SHIP Represses the Generation of IL-3-Induced M2 Macrophages by Inhibiting IL-4 Production from Basophils

There is a great deal of interest in determining what regulates the generation of classically activated (M1) vs alternatively activated (M2) macrophages (M phi s) because of the opposing effects that these two M phi subsets have on tumor progression. We show herein that IL-3 and, to a lesser extent, GM-CSF skew murine M phi progenitors toward an M2 phenotype, especially in the absence of SHIP. Specifically, the addition of these cytokines, with or without M-CSF, to adherence- or lineage-depleted (Lin(-)) SHIP-/- bone marrow (BM) cells induces high levels of the M2 markers, arginase 1, and Ym1 in the resulting mature M phi s. These in vitro-derived mature M phi s also display other M2 characteristics, including an inability to enhance anti-CD3-stimulated splenic T cell secretion of IFN-gamma and low IL-12 and high IL-10 production in response to LPS. Not surprisingly, given that IL-3 and GM-CSF utilize STAT5 to trigger many downstream signaling pathways, this M2 phenotype is suppressed when STAT5(-/-) BM cells are used. Unexpectedly, however, this M2 phenotype is also suppressed when STAT6(-/-) BM cells are used, suggesting that IL-4- or IL-13-induced signaling might be involved.
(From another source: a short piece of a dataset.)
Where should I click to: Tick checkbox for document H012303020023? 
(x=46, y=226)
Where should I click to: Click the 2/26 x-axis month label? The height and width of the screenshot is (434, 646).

Consistent with this, we found that IL-3 and GM-CSF stimulate the production of IL-4, especially from SHIP-/- Lin(-) BM cells, and that neutralizing anti-IL-4 Abs block IL-3-induced M2 skewing. Moreover, we found that basophil progenitors within the Lin(-) BM are responsible for this IL-3- and GM-CSF-induced IL-4 production, and that SHIP represses M2 skewing not by preventing skewing within M phi s themselves but by inhibiting IL-4 production from basophils. The Journal of Immunology, 2009, 183: 3652-3660.